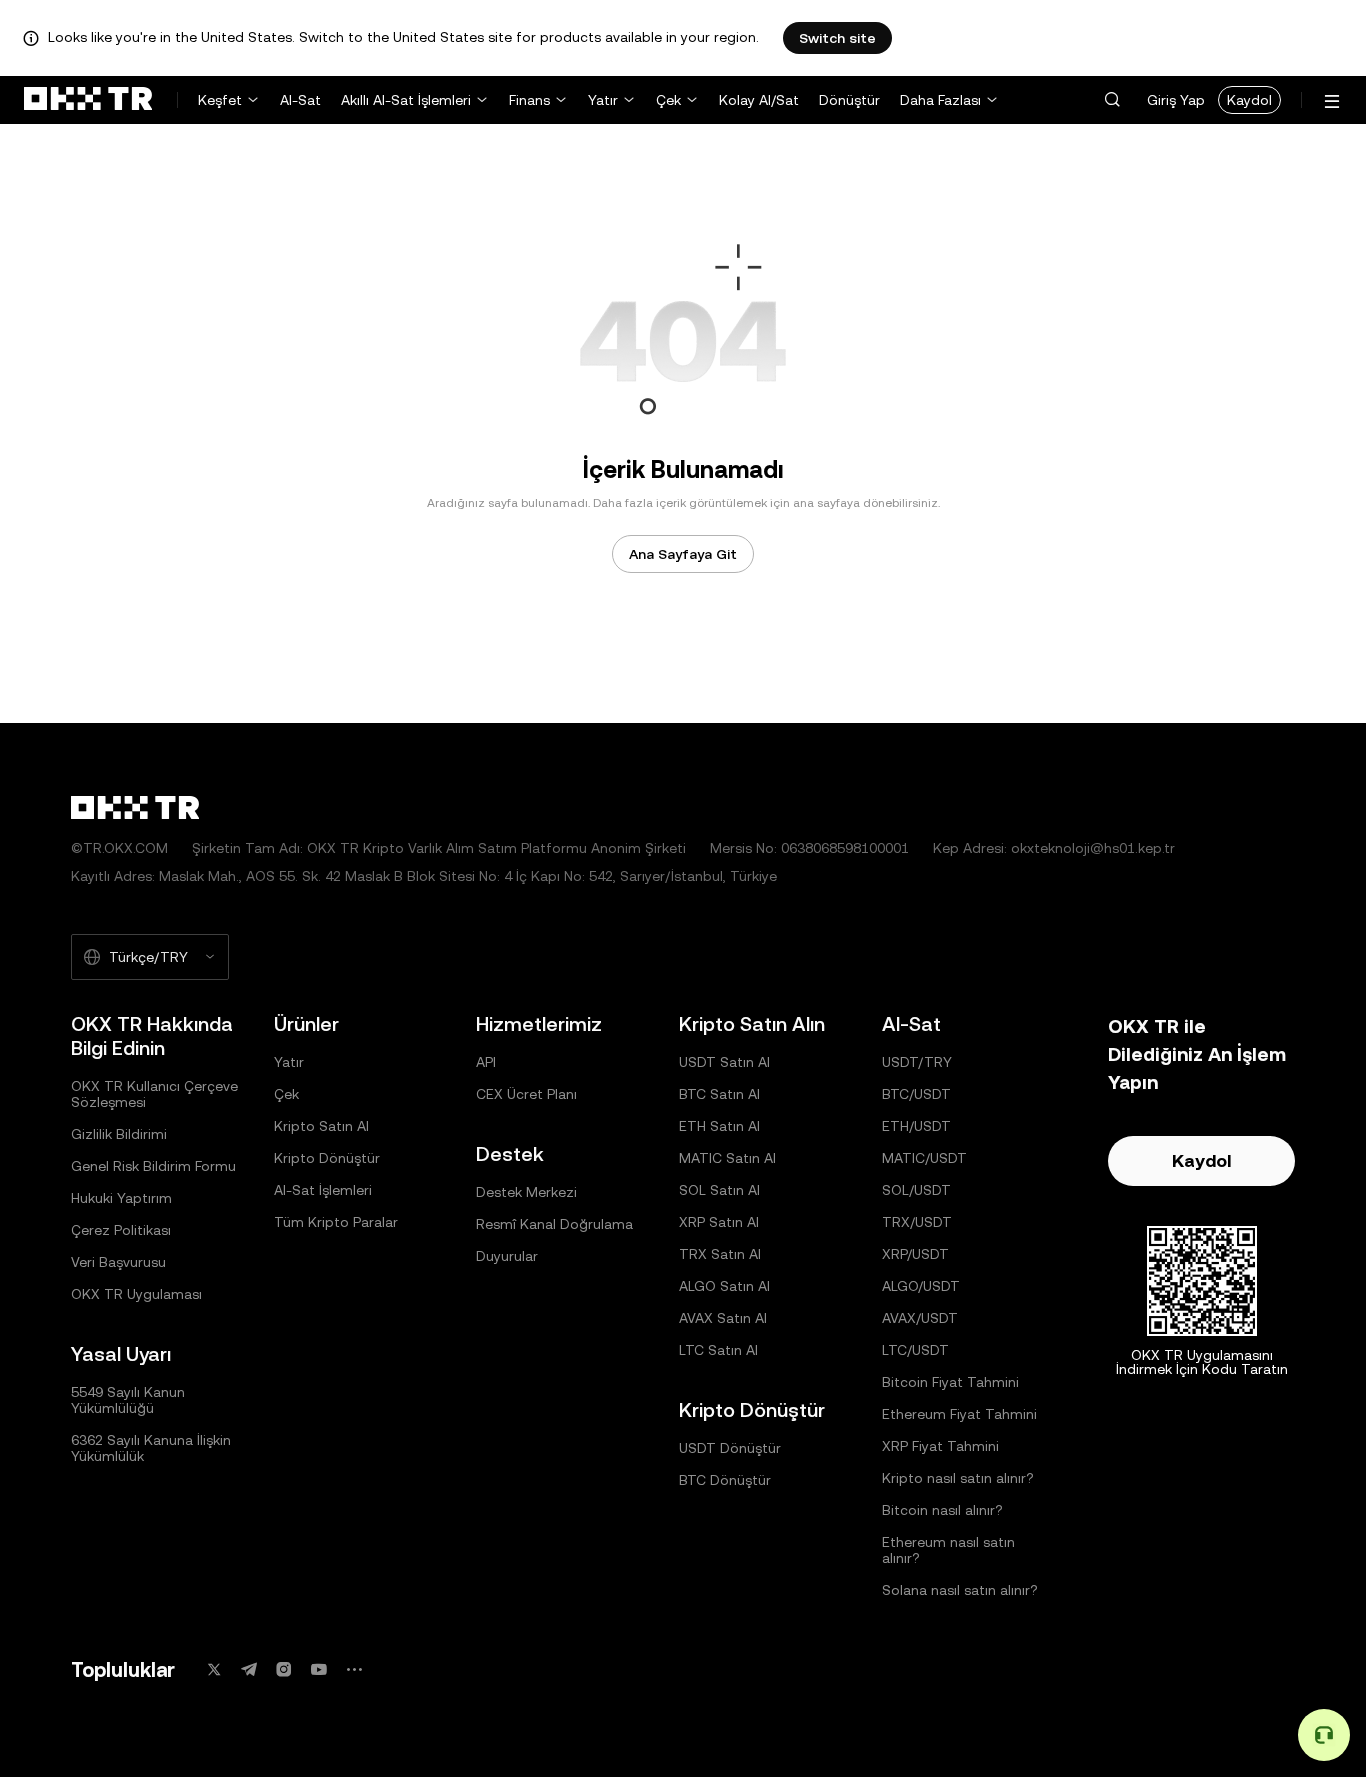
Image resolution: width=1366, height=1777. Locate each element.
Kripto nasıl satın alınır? (958, 1478)
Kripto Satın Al (321, 1126)
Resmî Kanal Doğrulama (554, 1224)
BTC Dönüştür (725, 1480)
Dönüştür (849, 100)
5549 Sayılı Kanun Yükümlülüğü (128, 1400)
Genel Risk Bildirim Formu (153, 1166)
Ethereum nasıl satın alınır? (948, 1550)
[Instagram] (284, 1669)
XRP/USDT (915, 1254)
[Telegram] (249, 1669)
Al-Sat (300, 100)
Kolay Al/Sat (759, 100)
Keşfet (220, 100)
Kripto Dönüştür (327, 1158)
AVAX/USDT (920, 1318)
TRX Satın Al (720, 1254)
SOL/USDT (916, 1190)
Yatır (603, 100)
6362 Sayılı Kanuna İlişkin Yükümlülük (151, 1448)
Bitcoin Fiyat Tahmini (950, 1382)
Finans (529, 100)
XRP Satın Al (719, 1222)
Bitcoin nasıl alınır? (942, 1510)
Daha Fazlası (940, 100)
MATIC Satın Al (727, 1158)
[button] (1112, 100)
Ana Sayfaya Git (683, 554)
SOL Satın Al (719, 1190)
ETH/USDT (916, 1126)
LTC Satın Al (718, 1350)
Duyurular (507, 1256)
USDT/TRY (917, 1062)
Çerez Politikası (121, 1230)
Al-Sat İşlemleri (323, 1190)
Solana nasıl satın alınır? (960, 1590)
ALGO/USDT (921, 1286)
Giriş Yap (1176, 100)
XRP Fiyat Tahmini (940, 1446)
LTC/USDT (915, 1350)
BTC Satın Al (719, 1094)
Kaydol (1249, 100)
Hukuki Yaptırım (121, 1198)
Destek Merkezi (526, 1192)
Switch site (837, 38)
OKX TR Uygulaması (136, 1294)
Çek (668, 100)
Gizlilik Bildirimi (119, 1134)
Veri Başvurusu (118, 1262)
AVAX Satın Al (723, 1318)
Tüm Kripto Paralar (336, 1222)
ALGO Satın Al (724, 1286)
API (486, 1062)
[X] (214, 1669)
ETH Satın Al (719, 1126)
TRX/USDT (917, 1222)
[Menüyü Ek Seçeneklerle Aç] (1332, 101)
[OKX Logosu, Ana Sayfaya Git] (88, 100)
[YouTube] (319, 1669)
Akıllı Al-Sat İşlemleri (406, 100)
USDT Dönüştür (730, 1448)
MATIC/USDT (924, 1158)
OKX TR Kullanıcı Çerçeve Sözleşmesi (154, 1094)
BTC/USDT (916, 1094)
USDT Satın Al (724, 1062)
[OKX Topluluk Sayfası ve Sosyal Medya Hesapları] (354, 1669)
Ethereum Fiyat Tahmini (959, 1414)
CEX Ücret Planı (526, 1094)
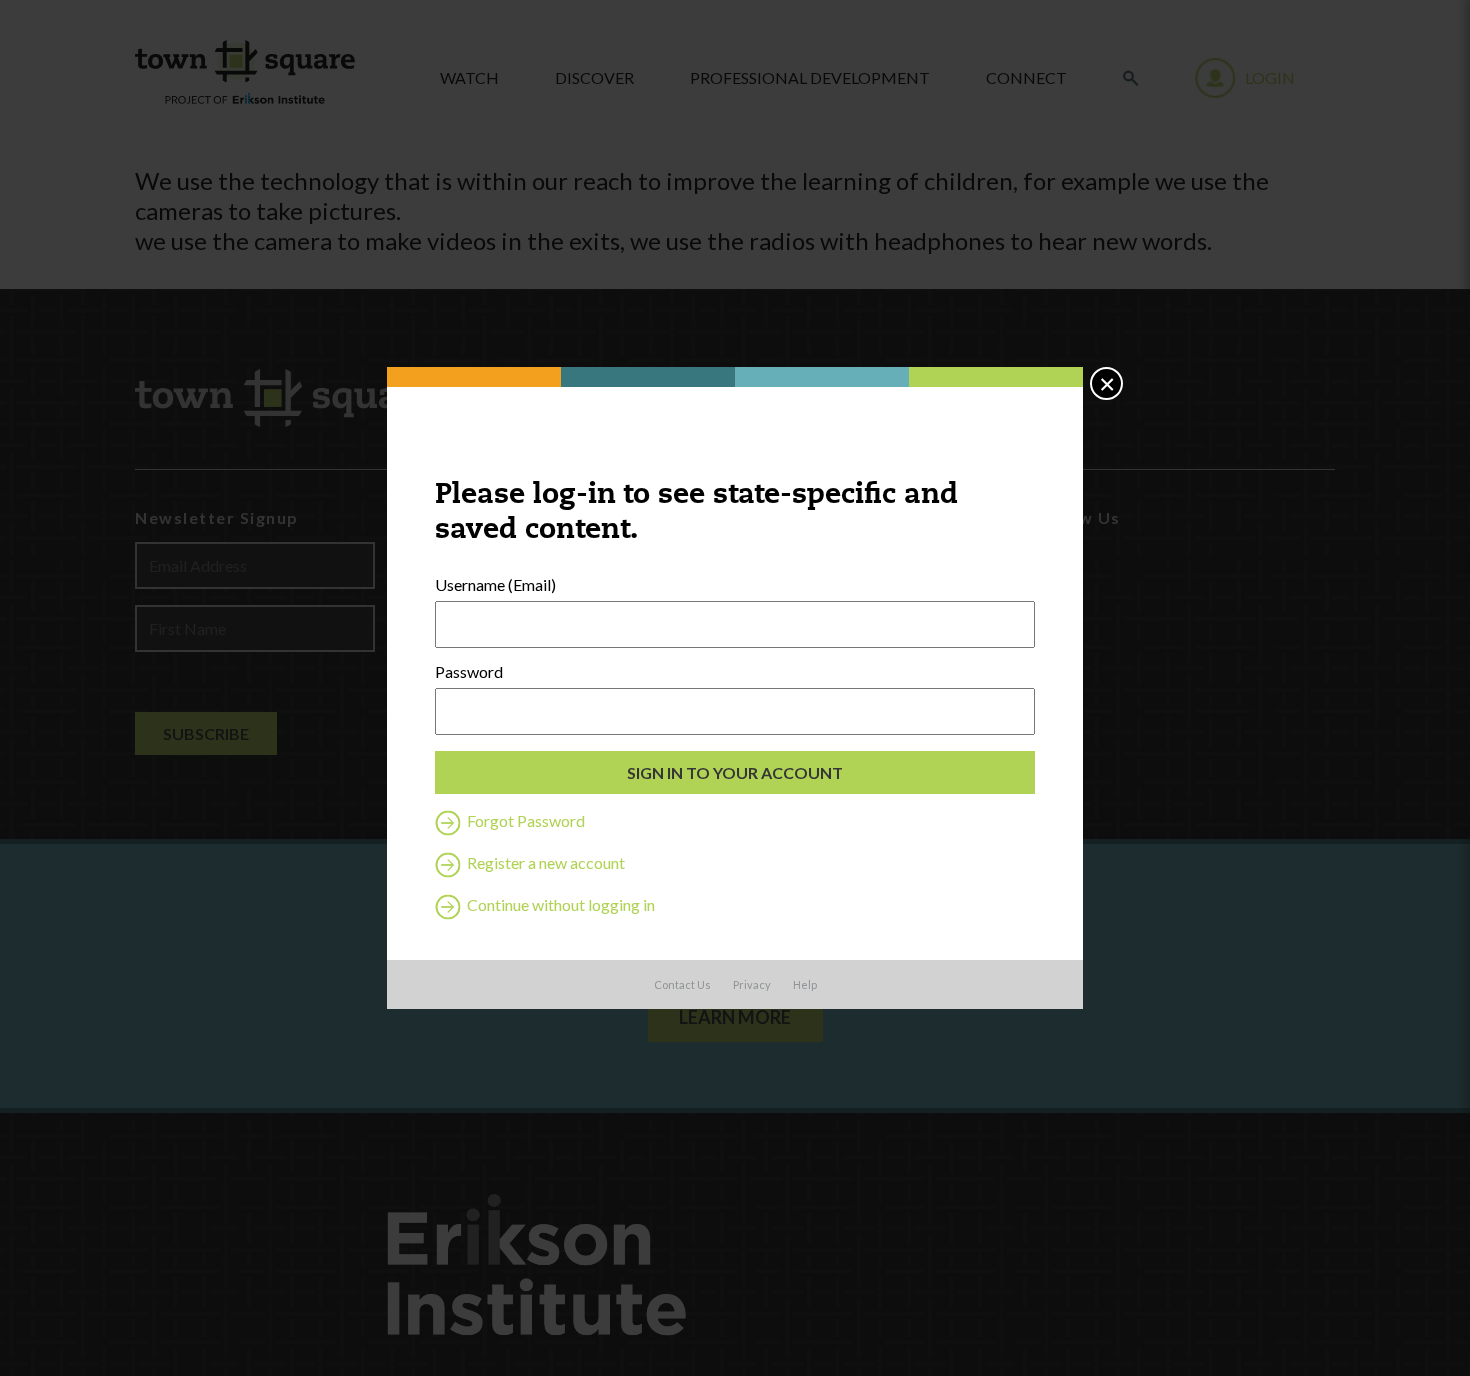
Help (805, 984)
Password (469, 672)
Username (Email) (495, 585)
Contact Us (682, 984)
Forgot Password (524, 820)
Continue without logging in (559, 904)
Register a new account (544, 862)
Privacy (752, 984)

=-=-=

# Assignment
What number of lines in the records hold "nasıl"? Reply with that number alone.

# Solution for this exercise
4